DOCUMENT PASSAGE:
Segment Open

The use of digital image processing driven by artificial intelligence presents a promising approach for estimating moisture percentages in fired red bricks, thereby aiding in moisture management and quality control.

The methodology described in this study is intended to complement, rather than replace, traditional moisture measurement techniques. By leveraging AI algorithms, this image processing method has demonstrated its reliability, as evidenced by the close agreement between the segmented images and reference photographs. A key aspect of this methodology is the identification of moisture clusters through the combined application of principal component analysis (PCA) and K-means clustering. PCA helps in reducing the dimensionality of the image data, highlighting the most significant features, while K-means clustering can effectively group similar data points, thereby identifying those regions with varying moisture content.

The results of this study indicate that this AI-driven image processing technique can significantly impact the evaluation of moisture in structures. The ability to accurately and efficiently detect moisture clusters can lead to better-informed decisions in the construction and maintenance of buildings.

Using relative brightness differences as a form of “internal normalization” is important for minimizing the effects of lighting variations across an image. This technique relies on the assumption that changes in lighting impact all areas of the image uniformly.

By focusing on relative brightness differences rather than absolute values, the influence of variable lighting conditions can be mitigated. In the context of images with different pixel sizes, brightness percentages can vary, due to the inherently fractal nature of image processing using different pixel sizes.

Fractals are characterized by self-similarity across different scales, meaning that an object displaying fractal properties will exhibit similar patterns at various levels of magnification. This self-similarity is relevant when analyzing digital images, especially when pixel sizes and image resolutions are adjusted.

For instance, natural elements such as coastlines demonstrate fractal characteristics, showing complex, irregular shapes that persist at multiple scales. When measuring geometric properties like the length or area of such fractal objects, the results can differ based on the scale at which measurements are taken.

Segment Closed

TASK STATEMENT:
Print the passage on estimating moisture in fired red bricks from start to finish, word for word.

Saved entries
Segment Open

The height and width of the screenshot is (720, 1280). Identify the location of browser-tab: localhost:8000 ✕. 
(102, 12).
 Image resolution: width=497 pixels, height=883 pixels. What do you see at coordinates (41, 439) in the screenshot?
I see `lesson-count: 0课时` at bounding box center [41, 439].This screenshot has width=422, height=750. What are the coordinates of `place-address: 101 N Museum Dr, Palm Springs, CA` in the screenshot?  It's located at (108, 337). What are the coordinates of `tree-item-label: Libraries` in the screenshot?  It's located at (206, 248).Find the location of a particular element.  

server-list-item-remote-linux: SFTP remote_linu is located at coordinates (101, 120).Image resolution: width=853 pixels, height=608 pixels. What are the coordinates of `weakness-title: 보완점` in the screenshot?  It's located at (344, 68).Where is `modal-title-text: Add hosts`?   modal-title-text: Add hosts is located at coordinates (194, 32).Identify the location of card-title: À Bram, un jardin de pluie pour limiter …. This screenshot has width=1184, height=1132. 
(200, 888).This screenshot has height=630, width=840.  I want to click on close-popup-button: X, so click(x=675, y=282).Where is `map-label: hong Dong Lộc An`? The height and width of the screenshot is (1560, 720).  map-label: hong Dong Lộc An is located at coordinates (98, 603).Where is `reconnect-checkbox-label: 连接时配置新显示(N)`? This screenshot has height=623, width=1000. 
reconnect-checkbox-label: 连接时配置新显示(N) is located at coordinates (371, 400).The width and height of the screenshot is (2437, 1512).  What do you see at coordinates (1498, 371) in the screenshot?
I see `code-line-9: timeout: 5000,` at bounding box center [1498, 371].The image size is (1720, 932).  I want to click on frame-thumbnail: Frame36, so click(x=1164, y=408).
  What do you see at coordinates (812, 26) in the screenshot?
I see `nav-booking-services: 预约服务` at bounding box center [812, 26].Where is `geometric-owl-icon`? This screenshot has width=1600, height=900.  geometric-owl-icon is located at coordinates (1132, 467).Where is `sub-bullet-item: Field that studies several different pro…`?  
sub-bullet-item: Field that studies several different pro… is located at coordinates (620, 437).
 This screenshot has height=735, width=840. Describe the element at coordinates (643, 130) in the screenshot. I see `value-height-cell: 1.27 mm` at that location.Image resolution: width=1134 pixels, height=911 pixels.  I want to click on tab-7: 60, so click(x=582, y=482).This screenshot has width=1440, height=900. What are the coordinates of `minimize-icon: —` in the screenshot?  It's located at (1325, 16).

Segment Closed

COMPLETED EXERCISE:
The use of digital image processing driven by artificial intelligence presents a promising approach for estimating moisture percentages in fired red bricks, thereby aiding in moisture management and quality control.

The methodology described in this study is intended to complement, rather than replace, traditional moisture measurement techniques. By leveraging AI algorithms, this image processing method has demonstrated its reliability, as evidenced by the close agreement between the segmented images and reference photographs. A key aspect of this methodology is the identification of moisture clusters through the combined application of principal component analysis (PCA) and K-means clustering. PCA helps in reducing the dimensionality of the image data, highlighting the most significant features, while K-means clustering can effectively group similar data points, thereby identifying those regions with varying moisture content.

The results of this study indicate that this AI-driven image processing technique can significantly impact the evaluation of moisture in structures. The ability to accurately and efficiently detect moisture clusters can lead to better-informed decisions in the construction and maintenance of buildings.

Using relative brightness differences as a form of “internal normalization” is important for minimizing the effects of lighting variations across an image. This technique relies on the assumption that changes in lighting impact all areas of the image uniformly.

By focusing on relative brightness differences rather than absolute values, the influence of variable lighting conditions can be mitigated. In the context of images with different pixel sizes, brightness percentages can vary, due to the inherently fractal nature of image processing using different pixel sizes.

Fractals are characterized by self-similarity across different scales, meaning that an object displaying fractal properties will exhibit similar patterns at various levels of magnification. This self-similarity is relevant when analyzing digital images, especially when pixel sizes and image resolutions are adjusted.

For instance, natural elements such as coastlines demonstrate fractal characteristics, showing complex, irregular shapes that persist at multiple scales. When measuring geometric properties like the length or area of such fractal objects, the results can differ based on the scale at which measurements are taken.